MRNews : Vous avez réalisé une recherche importante sur la perception des marques et de leur communication dans le contexte de la crise du Covid-19. Qu’est-ce qui vous a incité à le faire ?

Elisabeth Martine-Cosnefroy (Adequation Market Research) : En fréquentant les réseaux sociaux, j’ai été très vite frappé de l’incroyable richesse des propos que les gens tenaient spontanément au sujet des marques. Souvent critiques bien sûr, mais aussi parfois très positifs. Et ce quasiment dès le début de la crise, une fois passée les quinze premiers jours du confinement où tout le monde était dans la sidération. La crise a généré une forme d’hyper-sensibilité à la fois aux communications mais plus largement aux postures des marques et à leurs initiatives. La psychosociologue que je suis ne pouvait que se sentir interpellée par ça. C’était ainsi un réflexe pour moi de donner la parole aux gens, et d’écouter ce qu’ils avaient à dire.

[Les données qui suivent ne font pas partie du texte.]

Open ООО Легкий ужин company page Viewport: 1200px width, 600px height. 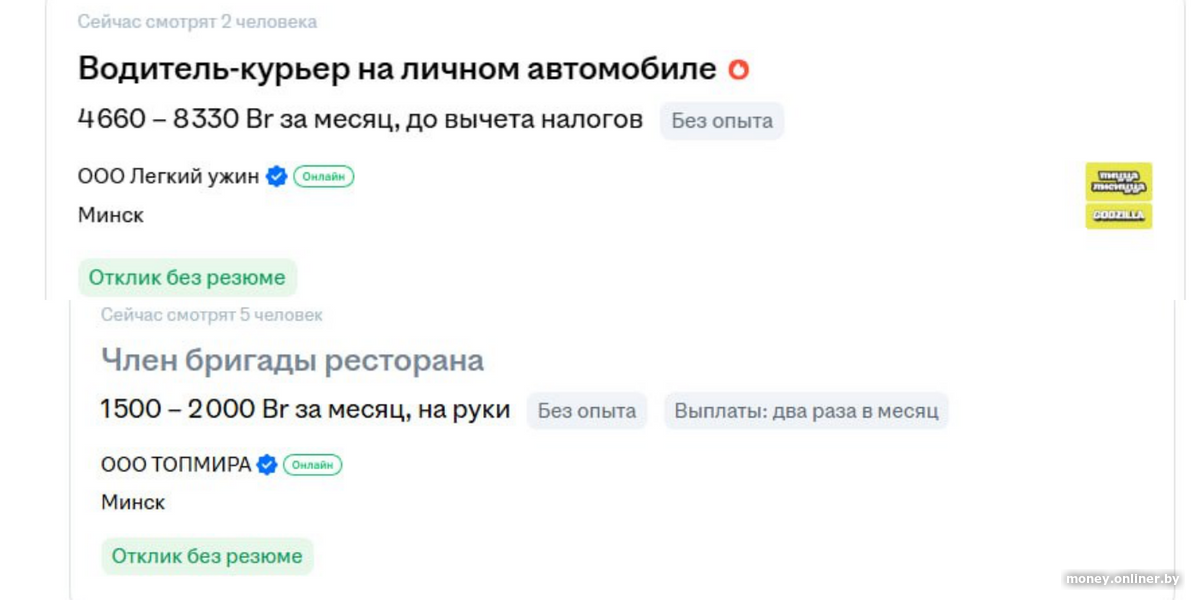[x=168, y=177]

Avec l’idée bien sûr qu’il pouvait y avoir là des enseignements précieux pour les marques.

« La crise a généré une forme d’hyper-sensibilité à la fois aux communications mais plus largement aux postures des marques et à leurs initiatives. »

Vous avez donc mis en place un dispositif ouvert ?

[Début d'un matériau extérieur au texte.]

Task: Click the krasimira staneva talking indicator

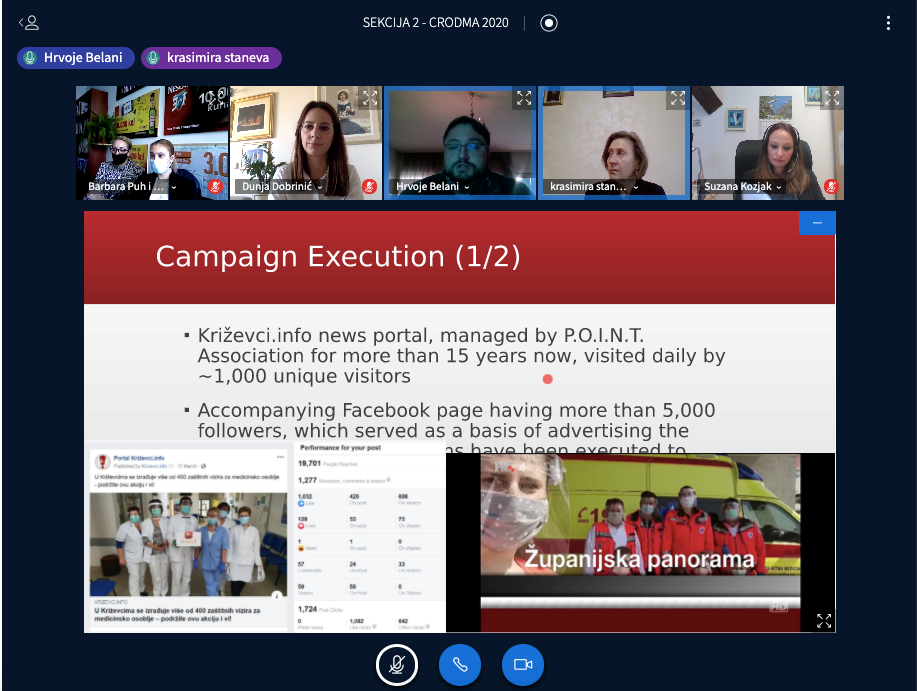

Absolument. Nous sommes partis sur une investigation qualitative mais à très grande échelle puisque nous avons sollicité plus de 14 000 français, auprès de la communauté Respondi. En online bien sûr. Et en leur posant simplement la question de savoir quelles publicités, informations, articles ou prises de position venant de marques les ont frappés depuis le confinement ? Nous leur demandions de préciser en quoi celles-ci avaient pu leur plaire, les encourager ou les rassurer. Ou bien au contraire les choquer, les marquer par leur caractère déplacé. Et, surprise, 44% d’entre eux ont spontanément cité des marques, avec plus de 5000 témoignages positifs et 4000 critiques. Si l’on ramène ces chiffres à l’ensemble de la population, 35% des Français ont été positivement touchés, 27% ayant eux été choqués. 258 marques ont ainsi été citées, dans plus de trente secteurs d’activité différents.

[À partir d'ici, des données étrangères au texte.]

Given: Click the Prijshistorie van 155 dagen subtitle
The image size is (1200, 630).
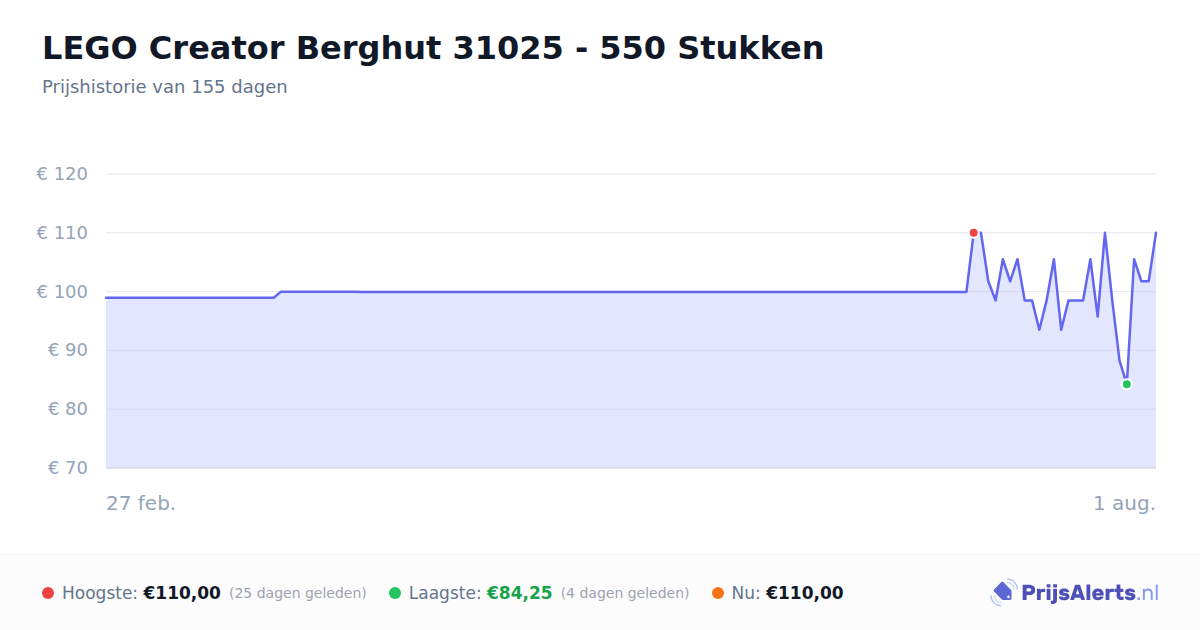Looking at the screenshot, I should pyautogui.click(x=165, y=87).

« Nous sommes partis sur une investigation qualitative mais à très grande échelle puisque nous avons sollicité plus de 14 000 français. »

La proportion très élevée de témoignages positifs n’est-elle pas surprenante ?

La première surprise est que le profil des répondants est similaire à celui de la population globale. Dit autrement, ils sont très représentatifs des français. Et les gens ont répondu dans les mêmes proportions qu’ils aient souffert un peu ou beaucoup de la crise. Mais, vous avez raison, le poids des témoignages positifs est étonnant et extrêmement signifiant. Il donne la mesure d’une attente très forte des français, celle d’avoir des messages positifs de la part des marques. Ils avaient besoin de signaux qui les sortent de leur isolement et/ou de leurs craintes. Quand ils en ont vu, ils les ont attrapé et mémorisé. Mais ils n’ont pas oublié non plus les marques qui les ont déçus. Cette crise ouvre ainsi d’énormes opportunités, mais le terrain est sacrément glissant !

« Le poids des témoignages positifs est étonnant et extrêmement signifiant. Il donne la mesure d’une attente très forte des français, celle d’avoir des messages positifs de la part des marques. »

Dans votre lecture des résultats de cette enquête, vous insistez sur l’importance du «contrat de parole ». Comment définiriez-vous celui-ci ?

L’idée, c’est qu’il y a une situation, un cadre, qui correspond aux attentes du public et à la façon dont il va décoder les signaux émis. Pour les marques, prendre la parole est un risque à maitriser. Elles doivent signifier leur rôle d’acteur et se faire l’écho de l’émotion populaire sans tomber dans l’opportunisme. Alors que le silence est lui majoritairement sujet à interprétation défavorable ; pour les gens, c’est du déni, ou bien une forme de désolidarisation. D’un côté, il y a une vraie prime à la sincérité, ce qui suppose une réaction assez immédiate de la marque, de l’empathie et de la transparence. Et de l’autre un risque, celui de donner l’image d’une marque manipulatrice : elle communique trop tard, dans une veine opportuniste, et éventuellement de façon confuse.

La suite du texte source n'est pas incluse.